The city guards seized him. “I have a mother to support,” said he—“let me go!” thus he made them let him go free, and after staying in a certain place, he passed out by the chief gate and made his way to the Himalayas, where he lived as a recluse; and caused the Supernatural Faculties and the Attainments to spring up within him, as he dwelt in the rapture of meditation. As he dwelt there, he exulted, saying—“The bond of wife and child, the bond of passion, so hard to break, is broken!” and he uttered these lines—
“Not iron fetters—so the wise have told—
Not ropes, or bars of wood, so fast can hold
As passion, and the love of child or wife,
Of precious gems and earrings of fine gold.
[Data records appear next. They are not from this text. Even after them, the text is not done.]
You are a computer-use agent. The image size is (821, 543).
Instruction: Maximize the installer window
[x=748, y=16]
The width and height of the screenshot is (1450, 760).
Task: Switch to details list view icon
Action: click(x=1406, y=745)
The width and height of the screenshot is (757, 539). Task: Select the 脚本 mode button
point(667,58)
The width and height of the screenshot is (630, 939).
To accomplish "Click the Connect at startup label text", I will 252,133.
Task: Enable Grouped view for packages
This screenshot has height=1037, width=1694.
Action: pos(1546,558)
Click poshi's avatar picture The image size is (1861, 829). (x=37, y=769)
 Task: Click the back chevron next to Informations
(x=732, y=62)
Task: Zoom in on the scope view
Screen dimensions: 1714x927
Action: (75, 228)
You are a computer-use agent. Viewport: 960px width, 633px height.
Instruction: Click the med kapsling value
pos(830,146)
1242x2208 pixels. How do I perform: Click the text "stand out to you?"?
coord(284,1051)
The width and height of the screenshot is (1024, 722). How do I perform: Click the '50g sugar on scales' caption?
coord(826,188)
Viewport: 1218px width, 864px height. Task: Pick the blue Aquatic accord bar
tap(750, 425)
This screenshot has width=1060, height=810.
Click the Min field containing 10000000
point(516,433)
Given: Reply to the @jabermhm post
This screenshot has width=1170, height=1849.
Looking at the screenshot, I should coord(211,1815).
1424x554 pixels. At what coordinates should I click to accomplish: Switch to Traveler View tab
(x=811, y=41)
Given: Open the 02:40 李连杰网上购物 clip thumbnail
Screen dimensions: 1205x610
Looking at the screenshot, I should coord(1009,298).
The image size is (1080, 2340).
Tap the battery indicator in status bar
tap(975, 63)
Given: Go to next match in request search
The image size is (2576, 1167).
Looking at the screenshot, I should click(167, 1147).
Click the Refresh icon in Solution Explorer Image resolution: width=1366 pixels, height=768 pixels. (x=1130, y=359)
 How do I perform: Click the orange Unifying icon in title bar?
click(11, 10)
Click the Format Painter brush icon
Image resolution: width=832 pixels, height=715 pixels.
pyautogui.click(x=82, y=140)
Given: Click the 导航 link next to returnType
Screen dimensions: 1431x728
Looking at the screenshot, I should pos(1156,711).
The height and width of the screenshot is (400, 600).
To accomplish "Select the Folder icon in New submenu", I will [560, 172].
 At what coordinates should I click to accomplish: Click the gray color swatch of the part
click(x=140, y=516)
“These heavy fetters—who is there can find
Release from such?—these are the ties that bind:
These if the wise can burst, then they are free,
Leaving all love and all desire behind!”
And the Bodhisatta, after uttering this aspiration, without breaking the charm of his ecstasy attained to Brahma’s world.
When the Master had ended this discourse, he declared the Truths—at the conclusion of the Truths, some entered the First Path, some the Second, some the Third, and some the Fourth—“In the story, Mahamaya was the mother, King Suddhodana was the father, Rahula s mother was the wife, Rahula himself the son, and I was the man who left his family and became an anchorite.”